Ragazzino si suicida in Calabria: il telefono diventa la chiave dell’inchiesta
I carabinieri analizzano chat e attività social. Nessun elemento sospetto tra amici e conoscenti
Prosegue l’inchiesta sulla morte del 15enne Luciano Granato Junior, trovato senza vita nella sua abitazione nella notte tra domenica e lunedì. I carabinieri della Compagnia di Paola, su disposizione della Procura locale, hanno sequestrato il cellulare del ragazzo, considerato elemento chiave per ricostruire le ultime ore di vita.
Gli investigatori stanno analizzando chiamate, messaggi, chat e attività sui social per individuare eventuali contatti recenti e circostanze utili a chiarire il contesto della tragedia. Al momento non emergono elementi sospetti tra conoscenti e amici del ragazzo, ben inserito nella comunità scolastica e sportiva.

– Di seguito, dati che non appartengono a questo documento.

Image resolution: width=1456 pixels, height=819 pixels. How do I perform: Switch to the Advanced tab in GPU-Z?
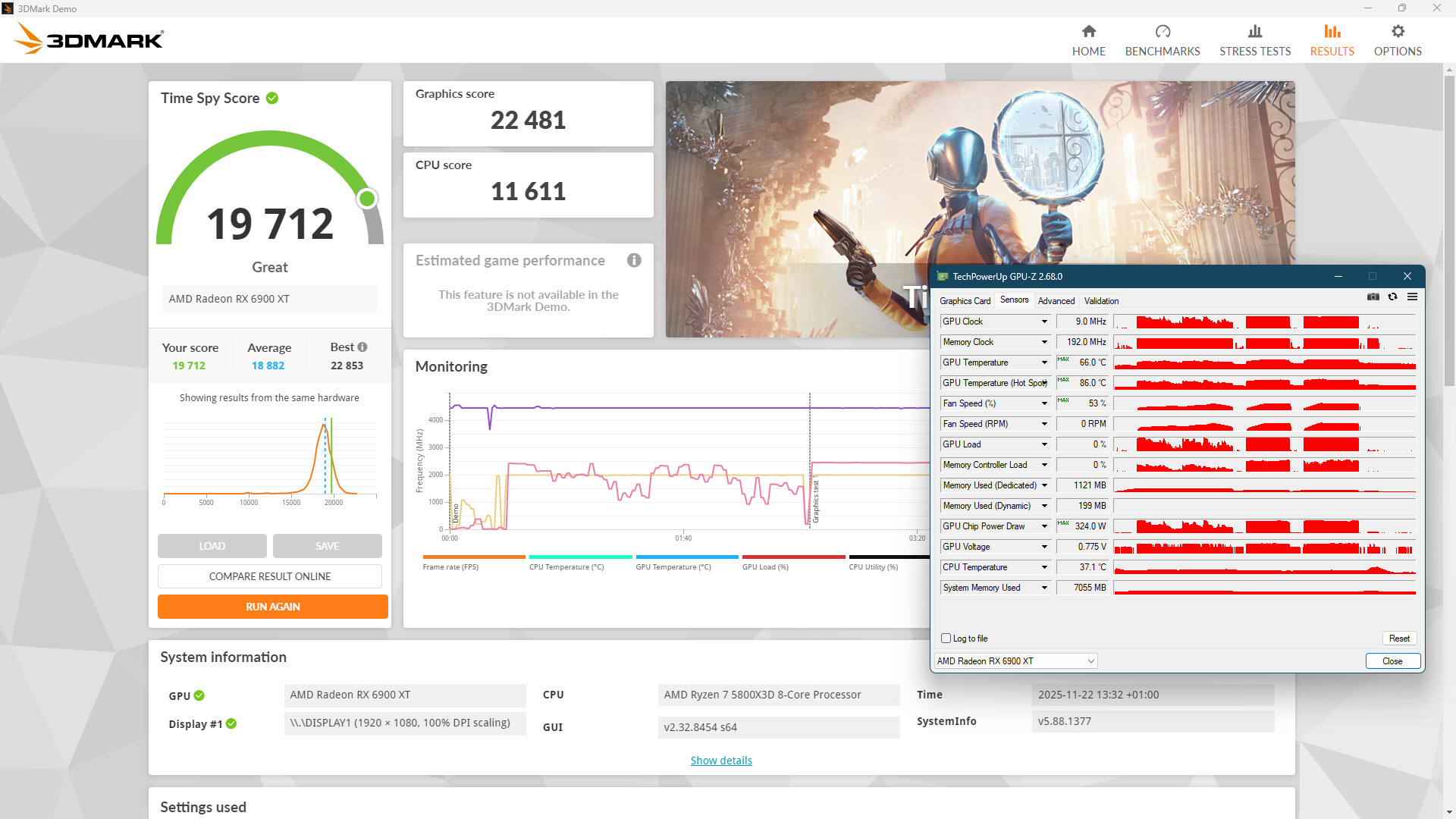point(1056,301)
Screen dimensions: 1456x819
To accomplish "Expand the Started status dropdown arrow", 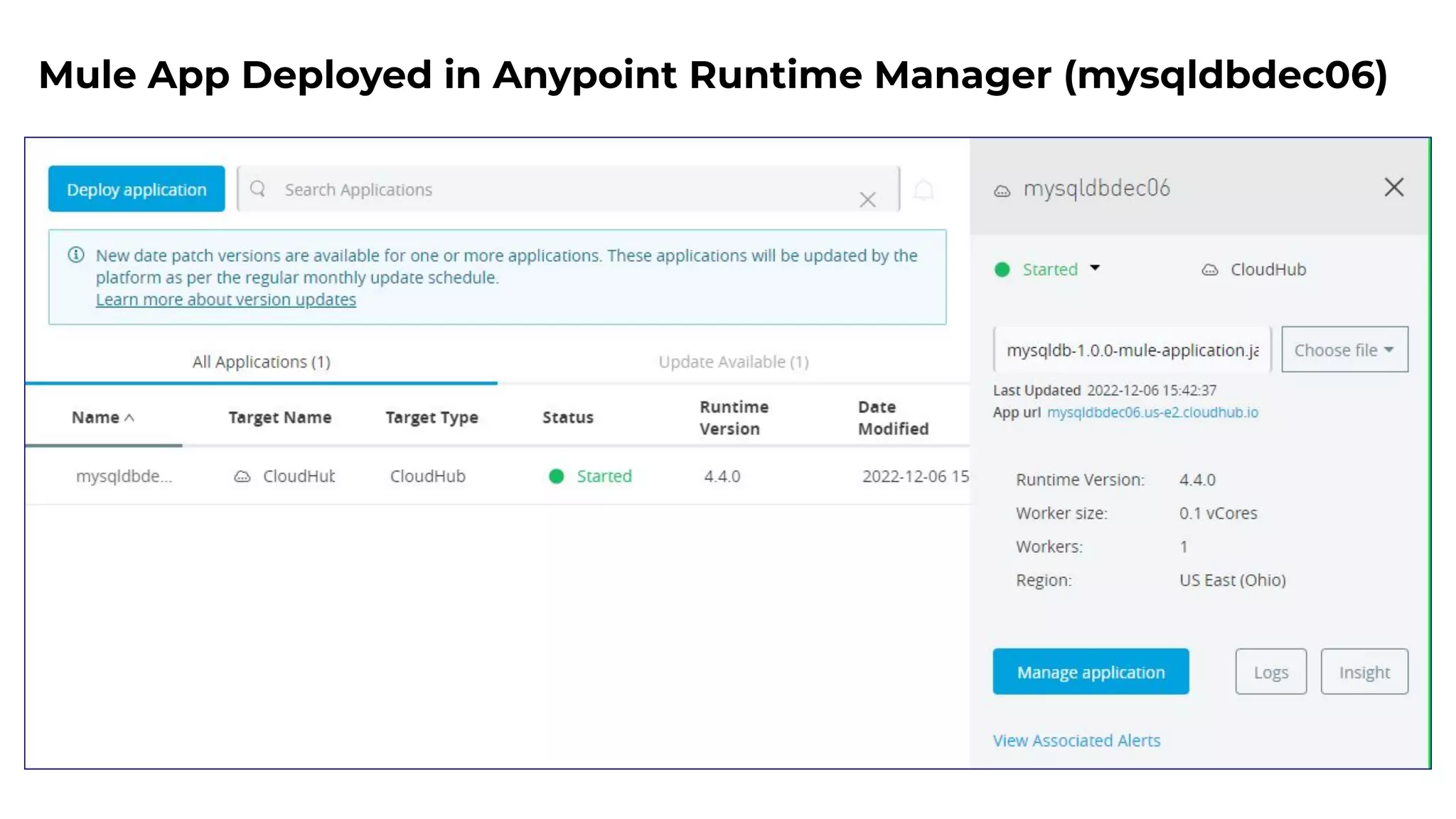I will click(x=1095, y=269).
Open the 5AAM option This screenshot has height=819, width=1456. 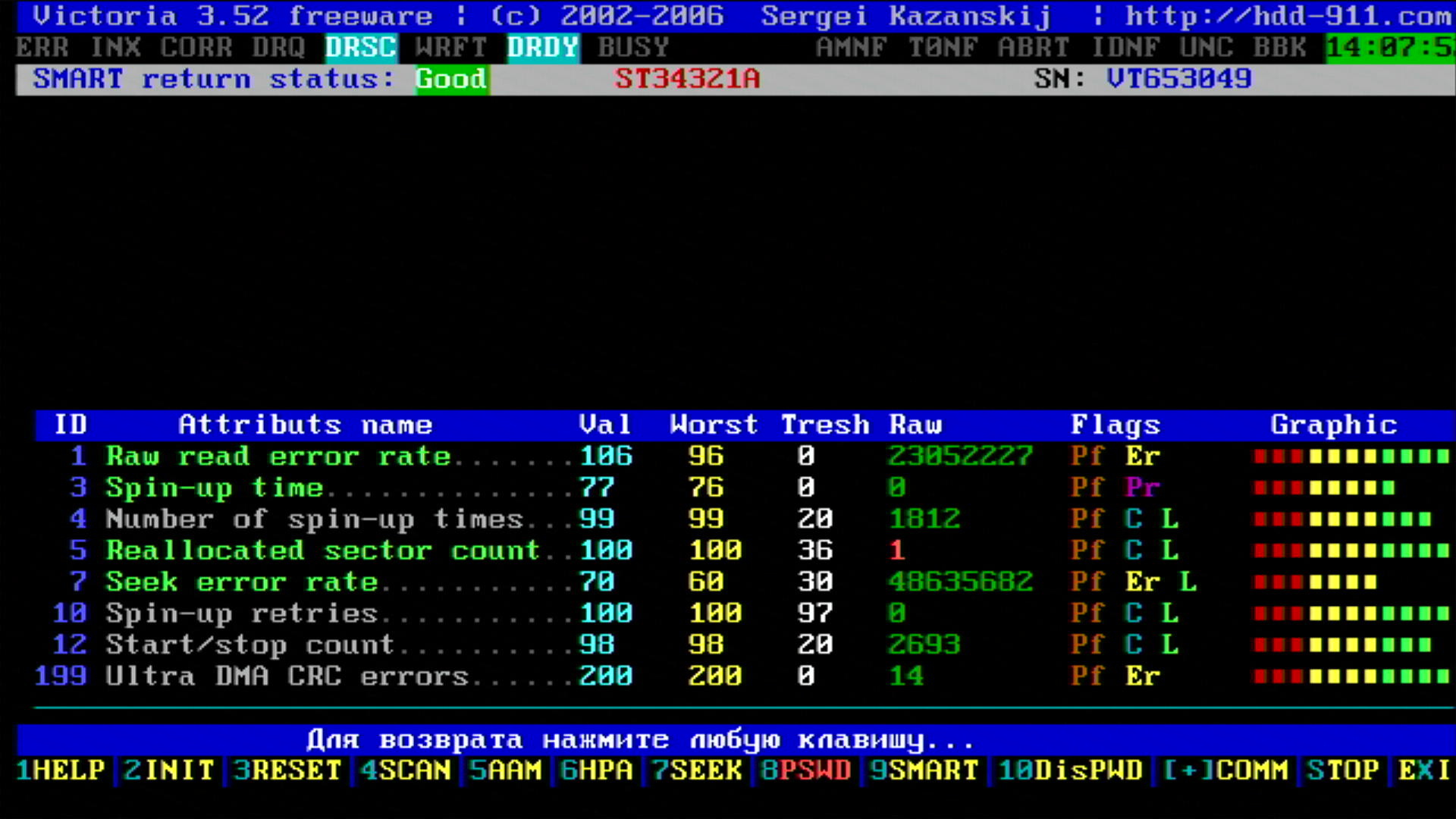point(505,770)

Il sequestro del dispositivo rappresenta un passaggio cruciale dell’indagine volta a fare luce su possibili zone d’ombra, mentre restano ancora diversi aspetti da chiarire. Il 15enne era stato trovato dal padre, che aveva forzato la porta della sua camera dopo non ottenere risposta. Nei prossimi giorni si attendono sviluppi in base ai risultati delle analisi tecniche e ad ulteriori riscontri investigativi.